The automobile industry will look a lot like the airline industry if manufacturers don’t rethink their offerings. Enter the un-car.
Here are two important characteristics of the airline industry: Just two manufacturers produce 99% of the world’s airplanes for airlines, and everyday passengers have a hard time telling those aircraft apart—and mostly don’t care anyway. Weirdly enough, though, these characteristics are important to the future of cars. Why? Because the present of Boeing and Airbus could be the future of the automotive industry.
There are already indications that automotive is following aviation’s path toward a future in which there are fewer brands and models. The exteriors of many autonomous vehicle prototypes are similarly shaped mobile boxes; see examples from Muji, Olli, Transdev, and, yes, Teague. The interiors of autonomous vehicle concepts are also very uniform—evident in examples from the likes of Audi, Mercedes, and Volvo, with lie-flat seats and tables for working and meeting among the common characteristics. This uniformity inside and out points toward a future of mobility that is based on utility, which is very different than our history of using cars as transportation as well as expensive expressions of our personalities. There is, after all, no logical reason to own a Lamborghini.
It’s easy to see where this is headed. In a world where ride-hailing companies are now incentivizing people to give up their cars and rethink transportation as a service rather than a piece of hardware, we will only need a couple manufacturers to make fleets of urban taxibots. The century of automotive brand building that produced the 911, Golf, Land Cruiser, Mini, Mustang, Wrangler, and thousands more will give way to a new era of boxy autonomous pods.
This future isn’t inevitable, though. There are at least two alternative futures that are each possible. But the onus is on carmakers to start imagining and designing the vehicles we’ll be using in 2030 and beyond that are more than boxes on wheels.

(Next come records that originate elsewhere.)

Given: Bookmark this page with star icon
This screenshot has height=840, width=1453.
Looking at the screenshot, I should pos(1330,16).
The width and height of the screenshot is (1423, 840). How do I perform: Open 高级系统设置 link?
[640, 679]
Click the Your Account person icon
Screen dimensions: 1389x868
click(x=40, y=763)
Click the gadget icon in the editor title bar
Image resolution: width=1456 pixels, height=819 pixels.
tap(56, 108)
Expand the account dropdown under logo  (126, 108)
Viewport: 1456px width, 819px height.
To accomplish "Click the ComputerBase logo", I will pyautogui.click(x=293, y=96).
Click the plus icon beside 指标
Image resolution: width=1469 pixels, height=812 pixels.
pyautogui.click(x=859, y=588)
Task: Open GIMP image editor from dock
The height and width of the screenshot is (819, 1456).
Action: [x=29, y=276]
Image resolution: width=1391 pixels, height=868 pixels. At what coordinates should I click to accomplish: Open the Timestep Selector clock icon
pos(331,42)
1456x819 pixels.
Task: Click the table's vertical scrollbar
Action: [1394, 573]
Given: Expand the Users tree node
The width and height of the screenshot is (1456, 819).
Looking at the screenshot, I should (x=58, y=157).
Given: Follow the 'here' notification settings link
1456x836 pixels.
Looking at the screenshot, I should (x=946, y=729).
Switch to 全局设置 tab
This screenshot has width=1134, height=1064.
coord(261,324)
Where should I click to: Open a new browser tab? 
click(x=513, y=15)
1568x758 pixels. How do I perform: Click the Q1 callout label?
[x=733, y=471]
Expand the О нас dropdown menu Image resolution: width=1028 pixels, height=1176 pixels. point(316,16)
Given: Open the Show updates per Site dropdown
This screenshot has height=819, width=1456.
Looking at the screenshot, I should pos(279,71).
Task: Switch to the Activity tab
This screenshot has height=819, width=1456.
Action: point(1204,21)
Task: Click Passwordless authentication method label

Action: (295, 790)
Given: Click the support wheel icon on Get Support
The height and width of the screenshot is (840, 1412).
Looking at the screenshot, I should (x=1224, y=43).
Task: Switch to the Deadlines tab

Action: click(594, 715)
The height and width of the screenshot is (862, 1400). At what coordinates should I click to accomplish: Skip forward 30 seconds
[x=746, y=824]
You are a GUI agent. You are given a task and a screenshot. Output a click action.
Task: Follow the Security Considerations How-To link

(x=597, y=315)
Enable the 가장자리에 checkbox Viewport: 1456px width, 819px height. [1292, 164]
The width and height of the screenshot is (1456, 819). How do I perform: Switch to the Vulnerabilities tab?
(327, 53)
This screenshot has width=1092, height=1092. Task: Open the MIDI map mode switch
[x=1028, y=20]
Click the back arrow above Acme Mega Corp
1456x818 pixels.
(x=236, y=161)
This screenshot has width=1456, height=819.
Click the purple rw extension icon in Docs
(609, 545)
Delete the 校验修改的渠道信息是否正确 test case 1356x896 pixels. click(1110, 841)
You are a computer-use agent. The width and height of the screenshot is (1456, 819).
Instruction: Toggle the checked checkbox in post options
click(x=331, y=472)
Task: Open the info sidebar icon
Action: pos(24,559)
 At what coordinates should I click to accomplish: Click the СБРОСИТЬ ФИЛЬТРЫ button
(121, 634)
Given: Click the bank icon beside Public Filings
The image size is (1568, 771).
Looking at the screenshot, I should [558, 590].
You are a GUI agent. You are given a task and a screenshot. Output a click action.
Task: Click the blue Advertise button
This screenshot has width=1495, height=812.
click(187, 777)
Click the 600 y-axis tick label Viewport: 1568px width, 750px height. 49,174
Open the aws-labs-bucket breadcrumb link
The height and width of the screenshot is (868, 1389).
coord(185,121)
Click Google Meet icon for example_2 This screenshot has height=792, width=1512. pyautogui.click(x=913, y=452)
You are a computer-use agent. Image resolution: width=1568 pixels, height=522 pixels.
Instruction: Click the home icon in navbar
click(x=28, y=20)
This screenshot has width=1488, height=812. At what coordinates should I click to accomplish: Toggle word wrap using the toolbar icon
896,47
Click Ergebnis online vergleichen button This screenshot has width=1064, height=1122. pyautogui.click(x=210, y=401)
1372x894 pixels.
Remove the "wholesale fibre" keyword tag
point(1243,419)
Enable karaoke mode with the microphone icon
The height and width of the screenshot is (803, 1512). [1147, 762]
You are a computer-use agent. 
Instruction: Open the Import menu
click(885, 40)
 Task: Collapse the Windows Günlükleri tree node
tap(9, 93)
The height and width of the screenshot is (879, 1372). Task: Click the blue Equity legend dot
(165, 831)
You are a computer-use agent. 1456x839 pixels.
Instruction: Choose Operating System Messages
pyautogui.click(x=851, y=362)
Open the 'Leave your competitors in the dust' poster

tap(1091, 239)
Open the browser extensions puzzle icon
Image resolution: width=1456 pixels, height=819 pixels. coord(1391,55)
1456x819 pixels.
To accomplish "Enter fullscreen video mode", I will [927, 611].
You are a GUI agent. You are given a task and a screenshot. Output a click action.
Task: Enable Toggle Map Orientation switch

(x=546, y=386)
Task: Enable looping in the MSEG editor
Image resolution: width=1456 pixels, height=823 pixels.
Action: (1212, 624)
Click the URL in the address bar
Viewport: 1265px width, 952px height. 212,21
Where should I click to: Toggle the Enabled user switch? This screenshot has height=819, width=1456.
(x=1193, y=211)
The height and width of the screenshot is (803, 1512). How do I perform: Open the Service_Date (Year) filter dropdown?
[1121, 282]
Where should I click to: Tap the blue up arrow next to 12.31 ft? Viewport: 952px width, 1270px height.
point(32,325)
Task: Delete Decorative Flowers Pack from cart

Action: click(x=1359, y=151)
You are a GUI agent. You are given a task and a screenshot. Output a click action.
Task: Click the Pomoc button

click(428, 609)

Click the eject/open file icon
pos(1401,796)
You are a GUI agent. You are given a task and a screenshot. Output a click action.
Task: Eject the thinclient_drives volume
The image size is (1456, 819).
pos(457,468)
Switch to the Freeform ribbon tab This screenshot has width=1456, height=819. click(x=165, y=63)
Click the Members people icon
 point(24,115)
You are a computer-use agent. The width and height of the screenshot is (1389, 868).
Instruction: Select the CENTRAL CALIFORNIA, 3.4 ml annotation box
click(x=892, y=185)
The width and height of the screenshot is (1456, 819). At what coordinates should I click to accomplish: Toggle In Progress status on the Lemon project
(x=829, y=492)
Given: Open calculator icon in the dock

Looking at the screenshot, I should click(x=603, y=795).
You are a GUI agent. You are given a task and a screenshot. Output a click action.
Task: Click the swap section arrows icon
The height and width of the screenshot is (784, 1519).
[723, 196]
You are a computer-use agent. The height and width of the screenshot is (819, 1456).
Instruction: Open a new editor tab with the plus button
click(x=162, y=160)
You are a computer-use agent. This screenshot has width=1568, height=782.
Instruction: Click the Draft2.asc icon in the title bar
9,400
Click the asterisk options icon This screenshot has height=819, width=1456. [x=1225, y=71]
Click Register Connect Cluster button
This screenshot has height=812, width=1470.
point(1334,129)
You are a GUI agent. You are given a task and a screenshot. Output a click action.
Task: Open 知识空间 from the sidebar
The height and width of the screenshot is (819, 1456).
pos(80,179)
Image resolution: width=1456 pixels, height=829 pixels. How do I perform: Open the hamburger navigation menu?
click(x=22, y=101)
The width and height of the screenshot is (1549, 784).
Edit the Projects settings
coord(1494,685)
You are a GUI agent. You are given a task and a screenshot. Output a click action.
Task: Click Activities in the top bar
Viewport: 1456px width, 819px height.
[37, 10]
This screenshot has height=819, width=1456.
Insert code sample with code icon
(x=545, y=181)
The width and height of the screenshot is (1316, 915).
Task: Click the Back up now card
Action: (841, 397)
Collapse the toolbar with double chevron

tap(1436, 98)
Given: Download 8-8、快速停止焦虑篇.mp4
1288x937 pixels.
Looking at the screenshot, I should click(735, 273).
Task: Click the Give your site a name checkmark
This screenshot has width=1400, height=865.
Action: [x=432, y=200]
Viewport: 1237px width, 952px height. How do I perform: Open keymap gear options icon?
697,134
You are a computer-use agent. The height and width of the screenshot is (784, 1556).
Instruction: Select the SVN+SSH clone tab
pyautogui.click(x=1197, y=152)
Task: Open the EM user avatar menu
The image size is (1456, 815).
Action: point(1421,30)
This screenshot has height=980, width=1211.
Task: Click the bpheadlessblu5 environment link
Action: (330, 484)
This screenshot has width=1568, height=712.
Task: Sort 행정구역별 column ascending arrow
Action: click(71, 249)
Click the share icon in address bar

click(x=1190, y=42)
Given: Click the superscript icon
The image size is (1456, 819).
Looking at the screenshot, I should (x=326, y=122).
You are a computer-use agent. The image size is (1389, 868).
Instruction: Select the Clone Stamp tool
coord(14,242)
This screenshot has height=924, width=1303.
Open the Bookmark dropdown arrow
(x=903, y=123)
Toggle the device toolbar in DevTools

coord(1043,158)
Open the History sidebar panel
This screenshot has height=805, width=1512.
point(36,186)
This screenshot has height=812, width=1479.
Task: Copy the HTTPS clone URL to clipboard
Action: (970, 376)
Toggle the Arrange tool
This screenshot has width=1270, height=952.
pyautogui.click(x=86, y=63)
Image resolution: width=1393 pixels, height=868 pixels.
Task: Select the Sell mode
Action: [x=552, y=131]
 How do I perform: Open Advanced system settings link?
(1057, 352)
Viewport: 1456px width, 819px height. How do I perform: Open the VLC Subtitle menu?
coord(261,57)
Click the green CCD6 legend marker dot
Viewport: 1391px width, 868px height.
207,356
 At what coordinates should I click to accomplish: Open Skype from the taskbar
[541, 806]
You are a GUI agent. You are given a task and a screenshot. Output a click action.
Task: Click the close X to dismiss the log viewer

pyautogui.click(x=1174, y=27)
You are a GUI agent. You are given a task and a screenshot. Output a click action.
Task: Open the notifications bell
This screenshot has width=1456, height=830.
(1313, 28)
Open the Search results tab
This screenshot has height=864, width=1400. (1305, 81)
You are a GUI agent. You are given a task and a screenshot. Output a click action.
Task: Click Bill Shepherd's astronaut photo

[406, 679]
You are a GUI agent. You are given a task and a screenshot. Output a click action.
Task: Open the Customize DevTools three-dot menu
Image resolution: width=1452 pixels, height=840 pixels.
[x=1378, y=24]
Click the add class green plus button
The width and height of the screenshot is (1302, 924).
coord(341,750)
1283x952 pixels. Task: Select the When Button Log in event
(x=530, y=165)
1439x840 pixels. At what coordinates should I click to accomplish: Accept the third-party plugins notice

Making A Case for New Models.
Ford is planning for its 2020 North American product portfolio to consist mainly of trucks, SUVs, and commercial vehicles, and GM has a similar vision for its near-future lineup. This all makes a lot of sense when looking at the present state of vehicle sales. However, designing and manufacturing fewer kinds of cars moves the automotive industry toward a future in which fewer carmakers are required to meet our needs for four-wheeled vehicles. So, if carmakers want to avoid that scenario, at some point they actually need to stop contracting and make new cases for different kinds of vehicles.